26 Gennaio 2023
“Mio figlio sceglierà da grande se essere maschio o femmina”
Viviamo un’epoca senza precedenti dove tutto è sottoposto a un processo decostruzionista che intende scardinare punti di riferimento fino a questo momento considerati validi. È l’era del pensiero debole e della mutevolezza come stile preferenziale. L’identità sessuale partecipa anch’essa della stessa fluttuazione: il sesso biologico di partenza è un dato solo occasionale, l’importante è come la persona si costruisce, chi vuole essere, quale ruolo vuole scegliere nella vita.
Tra i banchi di scuola e in famiglia si chiede di minimizzare la differenza tra i sessi e in un certo senso di eclissarsi per permettere all’individuo di autodeterminarsi. Questo vuoto, questa timidezza educativa è salutare per la crescita dei nostri figli o piuttosto genera una dannosa confusione che di fatto priva il bambino di coordinate di riferimento?

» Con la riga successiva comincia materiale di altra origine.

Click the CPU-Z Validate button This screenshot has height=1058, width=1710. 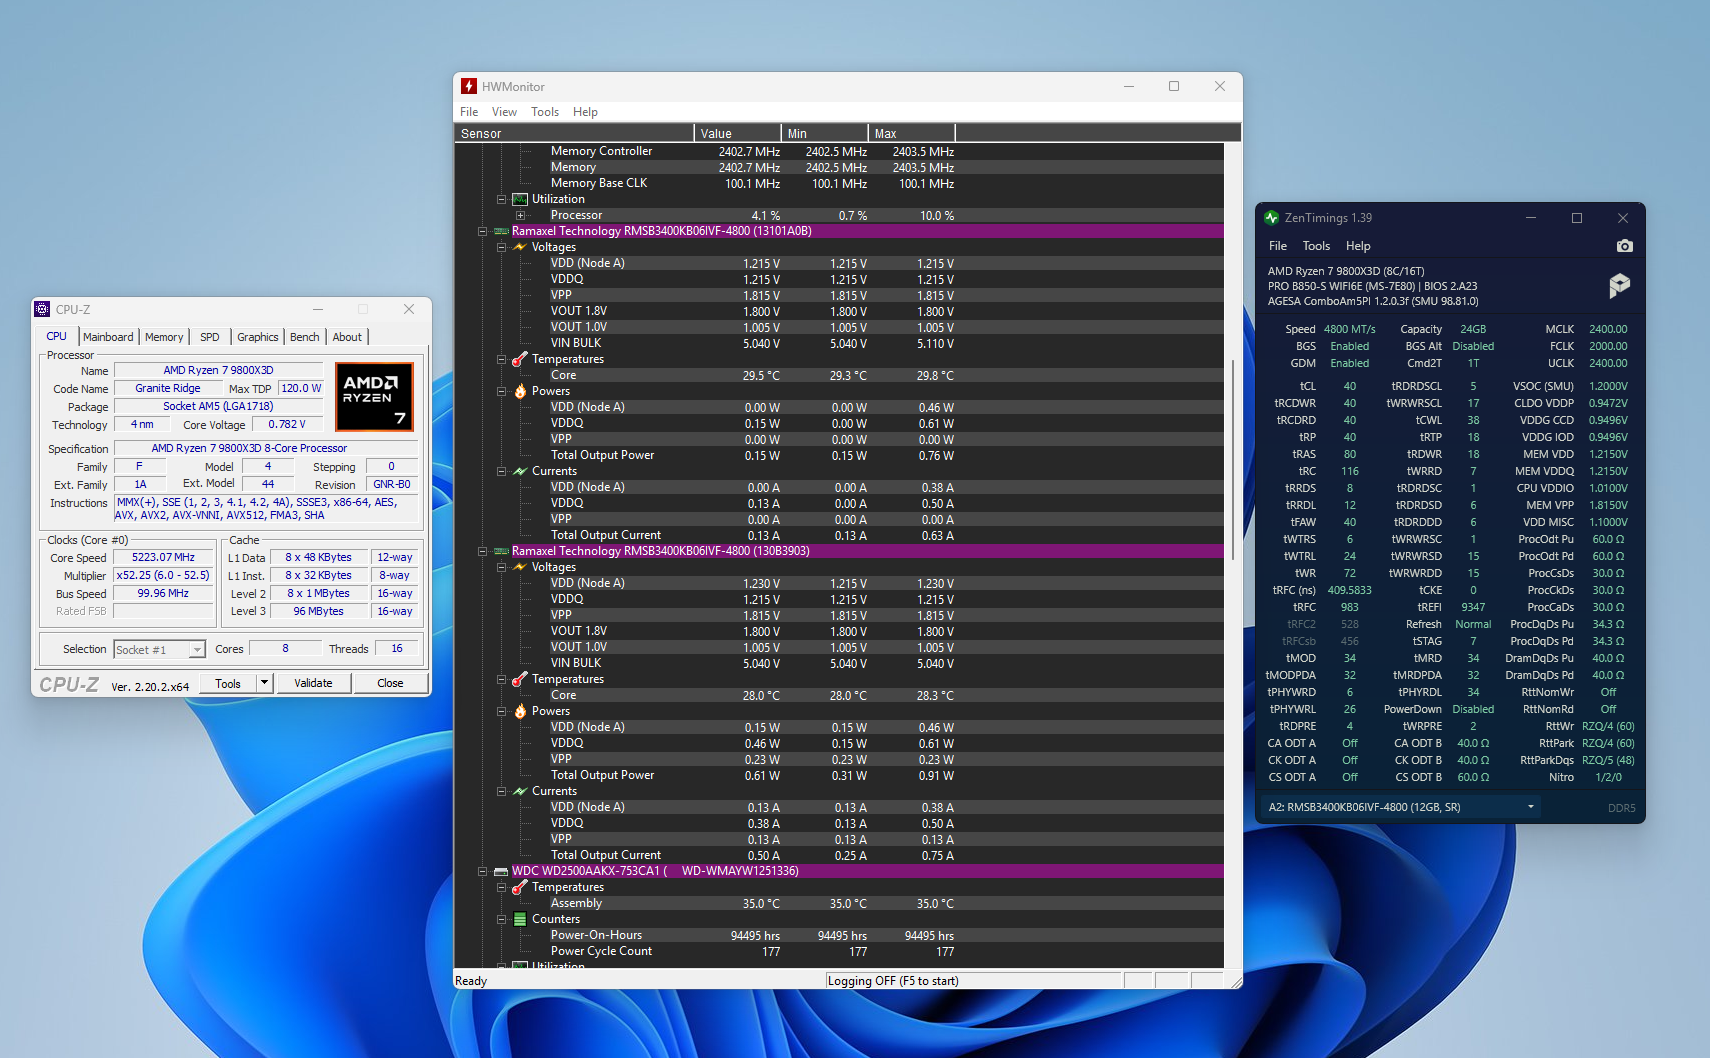[313, 683]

Camilla è una mamma ed è autrice di un blog “Mio figlio in Rosa” dove racconta: «Siamo una famiglia normale a cui piace leggere, viaggiare, giocare e passeggiare in montagna. Nulla di più normale se non fosse per il mio secondogenito che vorrebbe essere (anche) una bambina pur essendo biologicamente maschio. Accettato fin da subito per quello che è, perché nessuno di noi ci ha mai visto nulla di male». Per il suo bambino Camilla auspica “un percorso di crescita seguito e sicuro”.

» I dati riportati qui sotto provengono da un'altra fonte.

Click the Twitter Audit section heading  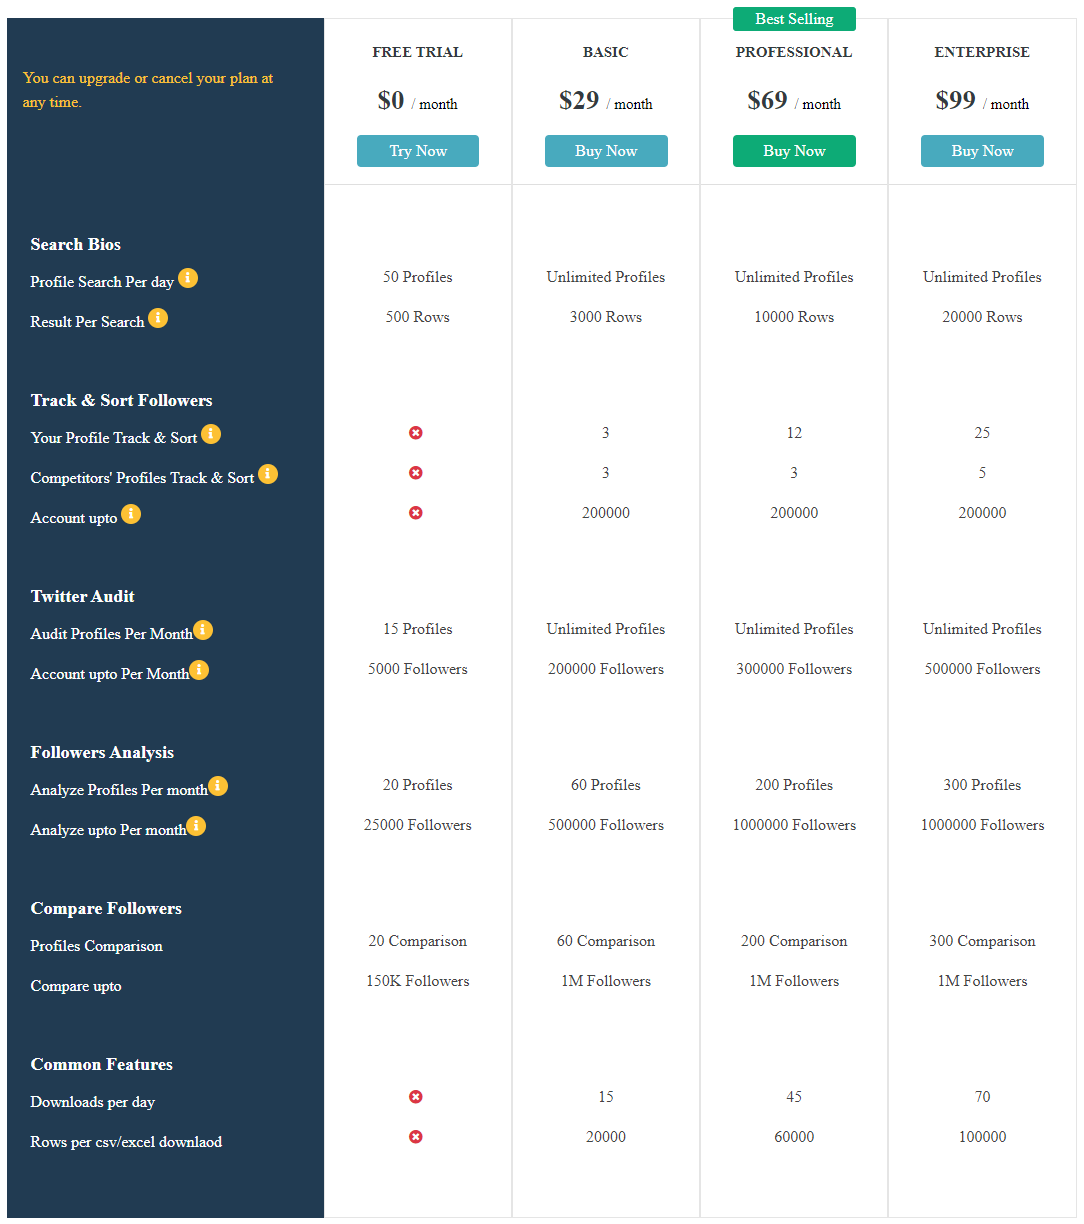[82, 596]
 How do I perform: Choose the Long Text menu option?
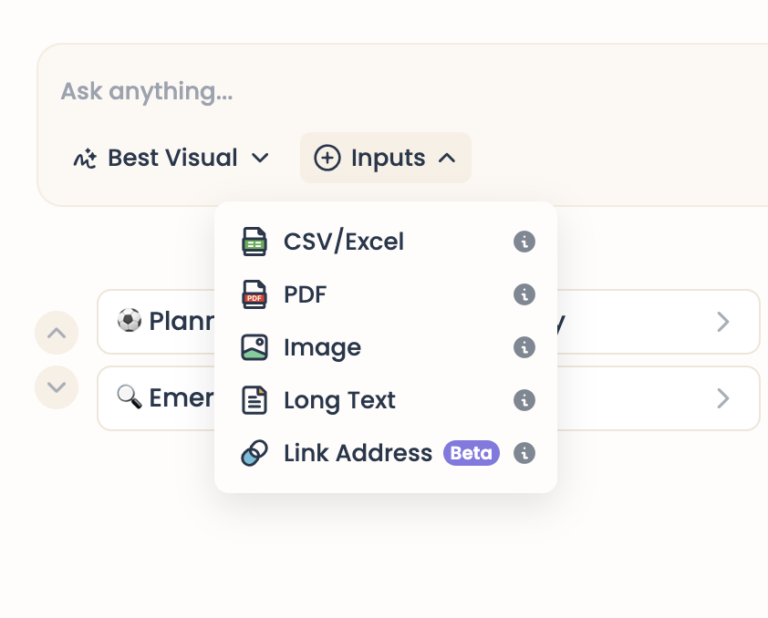[x=340, y=401]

Che cosa vuol dire con esattezza? È lei a rispondere: «Per le creature genderfluid e transgender è salvifico un protocollo di somministrazione dei bloccanti, gli stessi già regolarmente usati per la pubertà precoce. Si tratta di inibitori ipotalamici che bloccano la produzione degli ormoni e ritardano quindi l’arrivo della pubertà ormai sempre più precoce lasciando il tempo di maturare la decisione riguardo la propria transizione verso il sesso a cui si sente di appartenere senza la pressione psicologica di un corpo che cambia che può inevitabilmente portare a comportamenti disforici». In poche parole deve poter decidere da grande se essere maschio o femmina.

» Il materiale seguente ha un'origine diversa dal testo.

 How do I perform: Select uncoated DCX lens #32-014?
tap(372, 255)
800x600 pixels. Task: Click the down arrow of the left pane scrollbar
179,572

Lasciamo perdere tutta la questione ideologica sul gender e company. La mia domanda è: costringere un bambino ad assumere farmaci per bloccare la sua pubertà in attesa di poter decidere chi essere, è un atto di rispetto della libertà altrui? Un bambino a 9-10 anni può scegliere di mettersi in pausa dal proprio corpo perché ha una confusione interiore sulla propria identità? E un genitore, un adulto, una persona chiamata a orientare e accompagnare il proprio figlio a diventare maturo può decidere una cosa così importante solo perché al figlio in questione piace vestirsi con gli abiti delle sorelle o giocare con le bambole? Anche ai miei fratelli piaceva giocare con le mie bambole, non mi pare abbiano avuto problemi successivi di natura psicologica o di identità sessuale. E non ricordo che i miei genitori si siano chiesti se era il caso di applicare loro modelli “neutrali” di crescita in modo da non inculcare loro vecchi stereotipi sulle differenze tra sessi. Stiamo davvero conducendo le battaglie dei grandi sulla pelle dei figli e dei bambini? È inaccettabile.